■ Task directions: From the line containing "Where should I" to the line containing "Given: Click the Add Account button" in the entries below, reproduce every line exactly, ends included. Nothing else belongs in the copy, and no pictures.

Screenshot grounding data
■ ■ ■
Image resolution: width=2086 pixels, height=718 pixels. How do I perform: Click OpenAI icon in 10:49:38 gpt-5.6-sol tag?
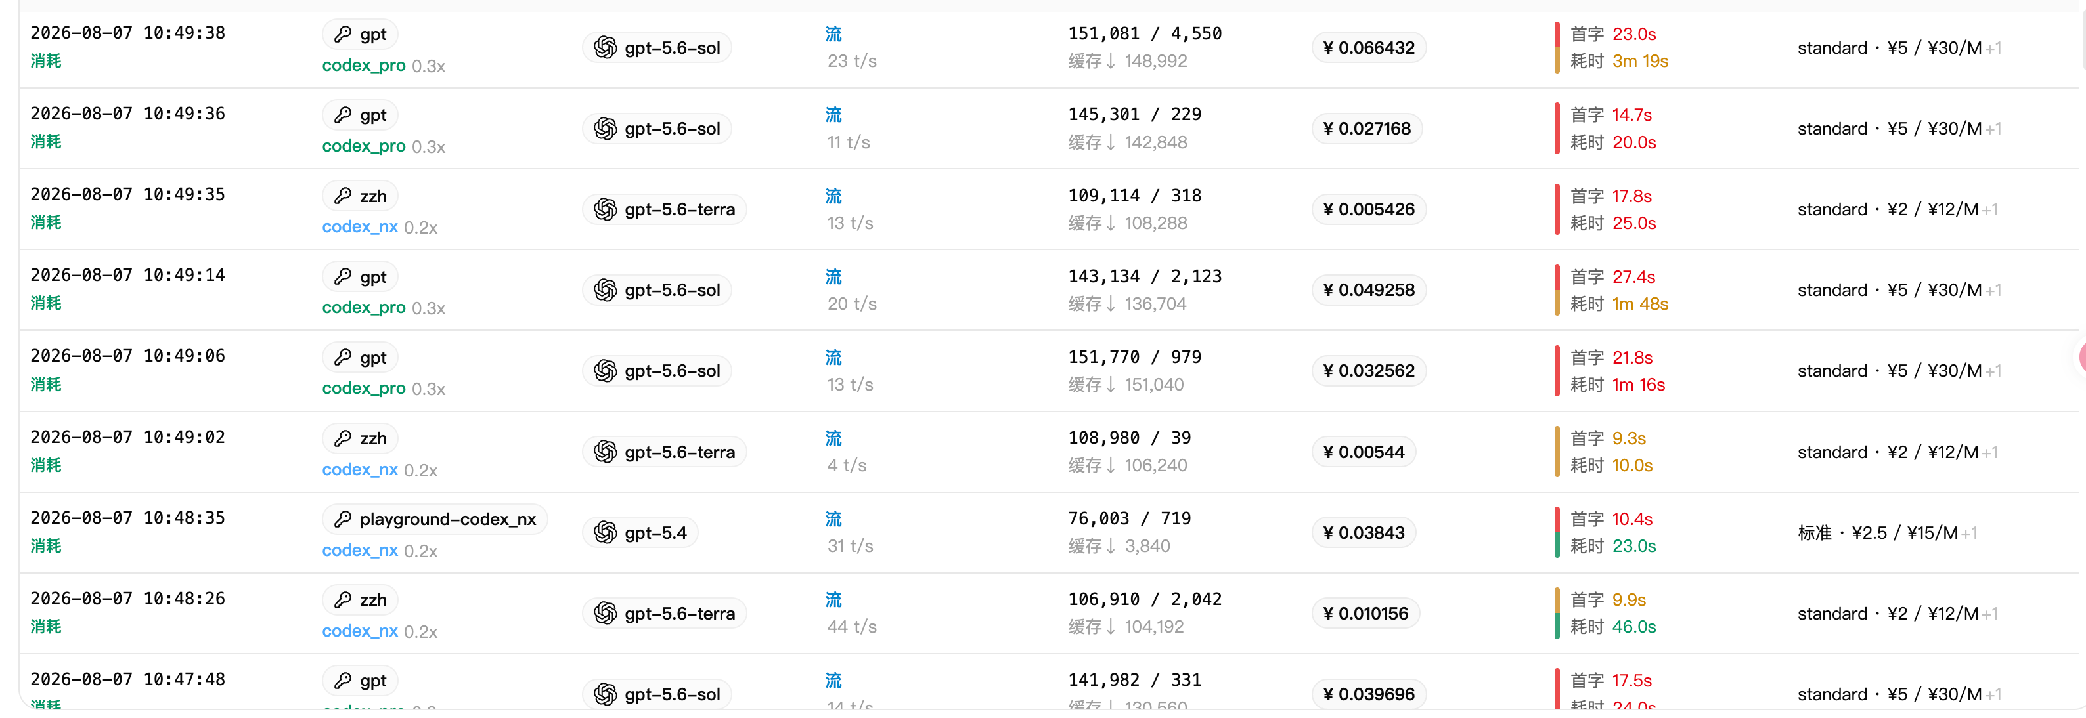(x=605, y=48)
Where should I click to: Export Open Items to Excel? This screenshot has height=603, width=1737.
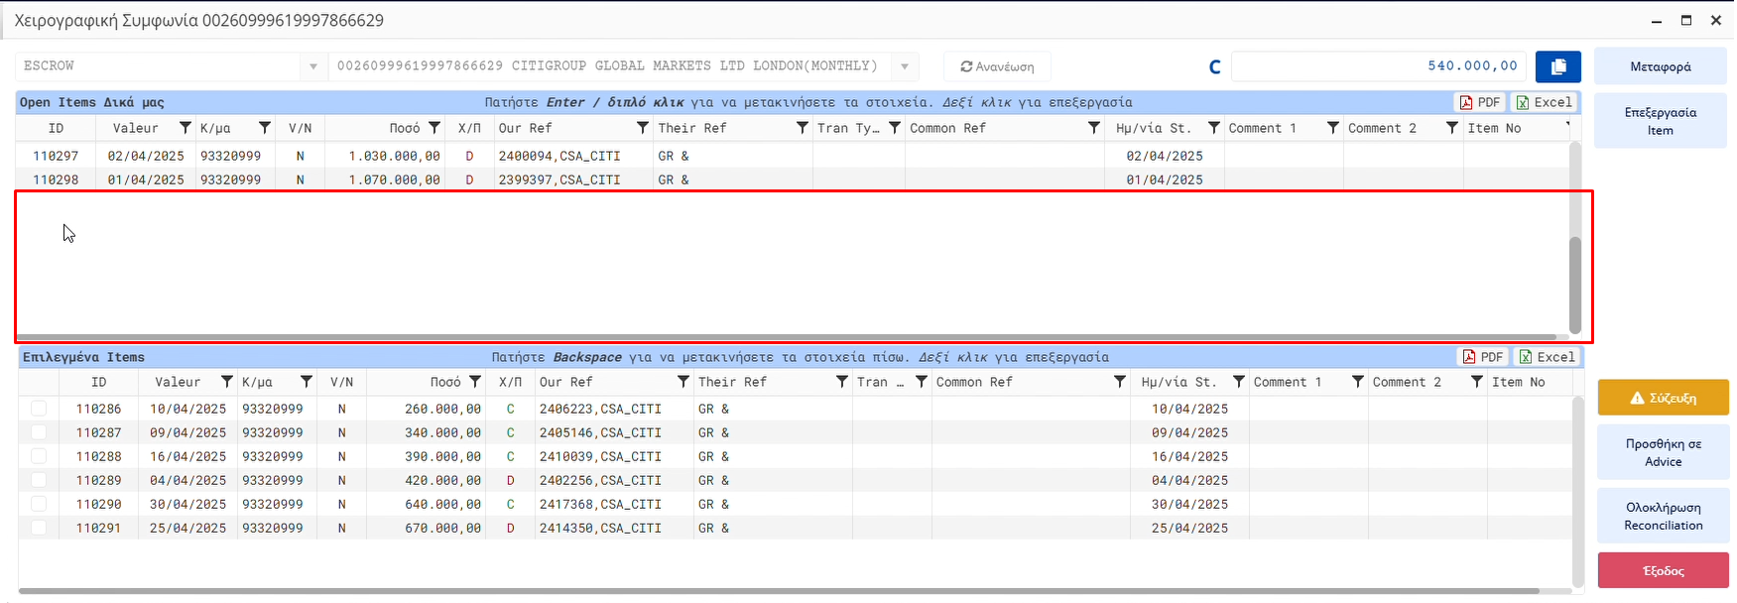tap(1544, 102)
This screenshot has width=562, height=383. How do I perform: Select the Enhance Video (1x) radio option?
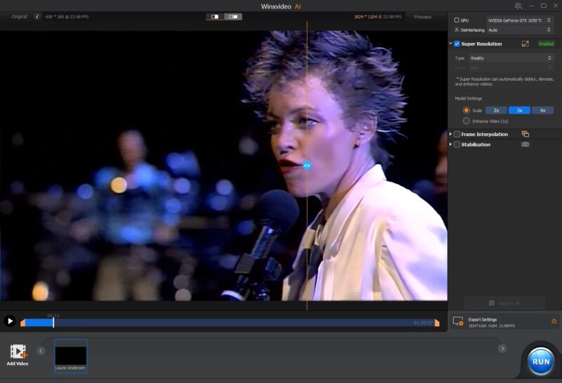[x=466, y=121]
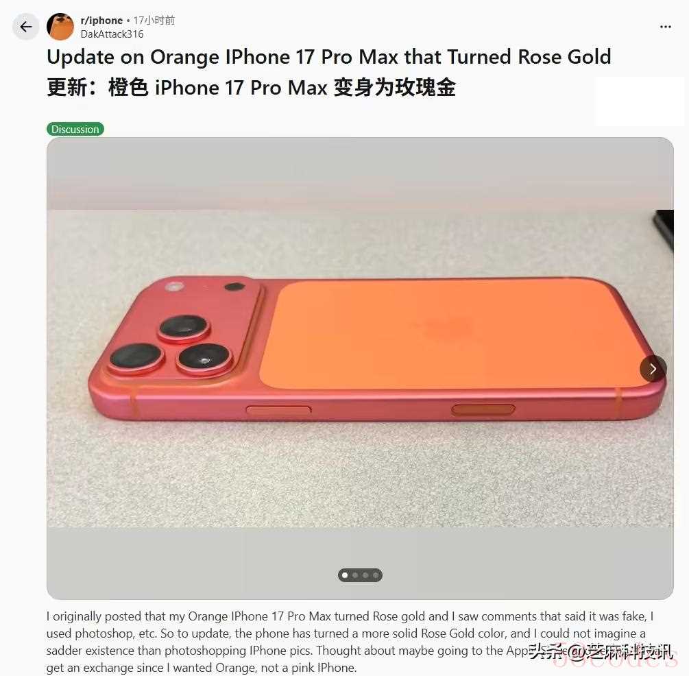Screen dimensions: 689x676
Task: Visit the r/iphone community link
Action: [x=101, y=21]
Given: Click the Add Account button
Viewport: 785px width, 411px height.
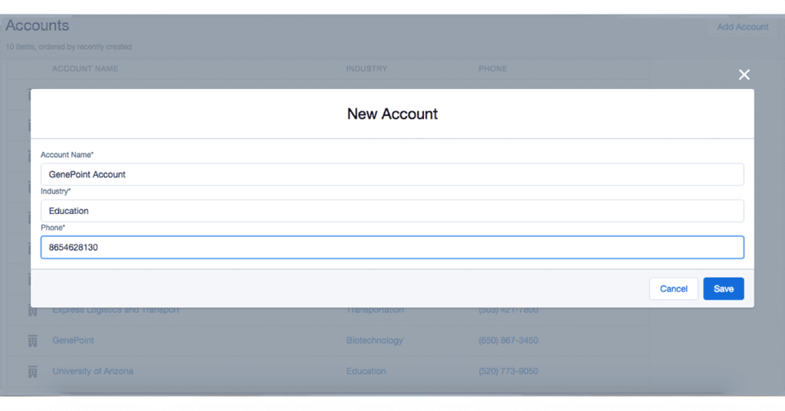Looking at the screenshot, I should (742, 27).
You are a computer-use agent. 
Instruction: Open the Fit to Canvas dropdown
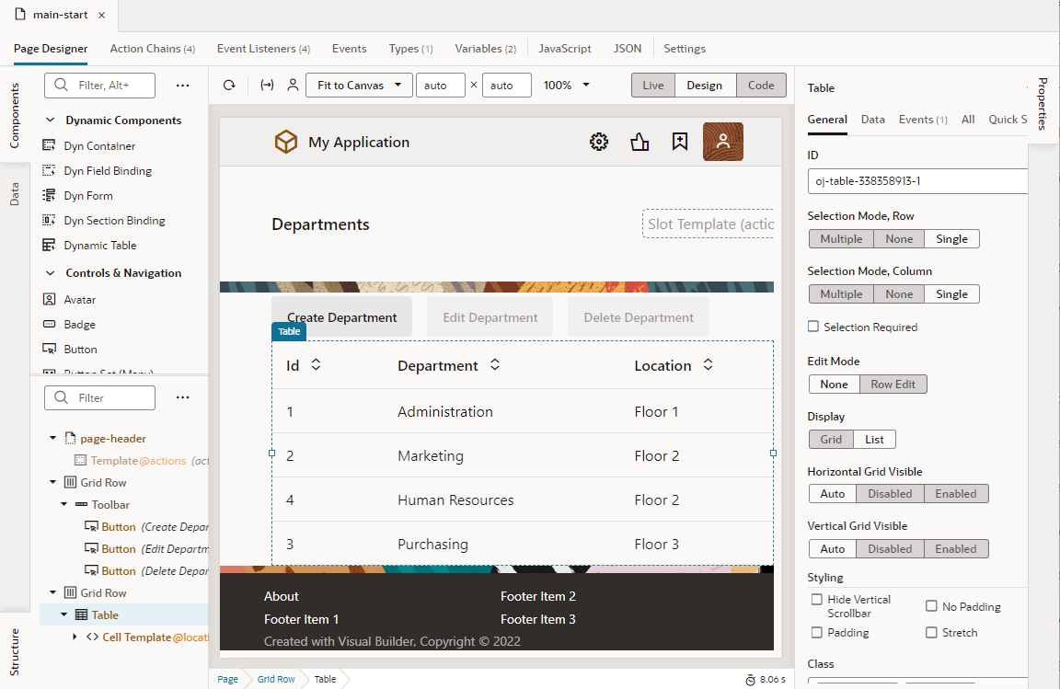pos(359,84)
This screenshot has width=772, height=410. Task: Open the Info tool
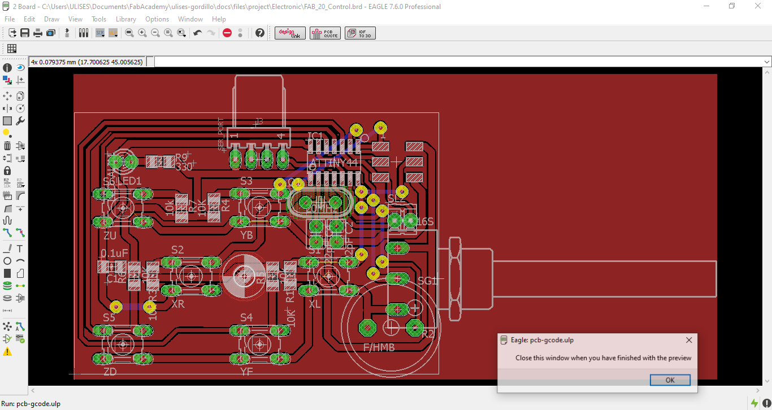[7, 68]
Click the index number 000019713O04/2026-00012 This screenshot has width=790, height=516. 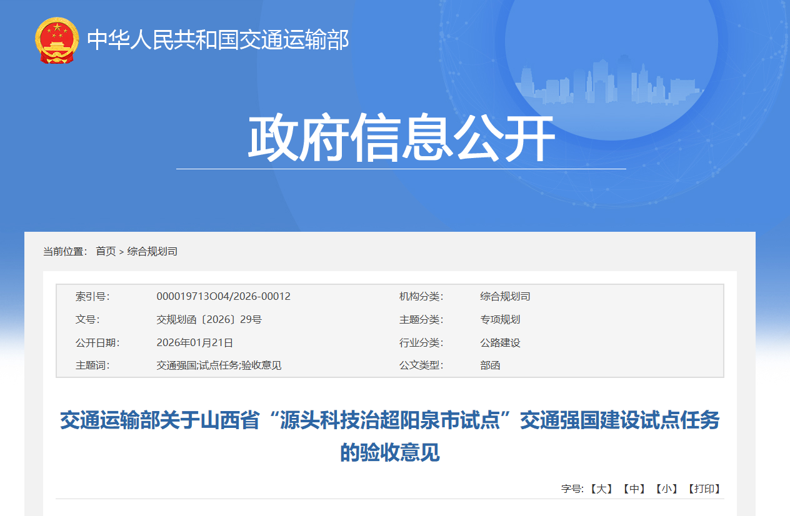pos(223,296)
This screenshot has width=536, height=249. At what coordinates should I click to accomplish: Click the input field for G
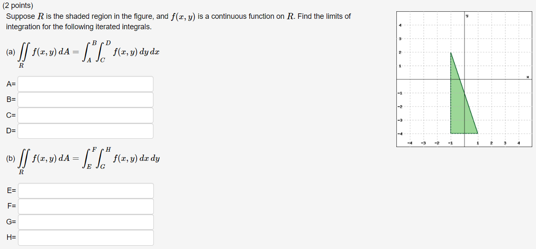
■ ■ ■
■ Task solution:
Where should I click to: Export Open Items to Excel? This screenshot has height=603, width=1737.
tap(1544, 102)
This screenshot has width=562, height=383. How do I perform: Select the Enhance Video (1x) radio option?
[x=466, y=121]
Screen dimensions: 689x676
Task: Visit the r/iphone community link
Action: [x=101, y=21]
Given: Click the Add Account button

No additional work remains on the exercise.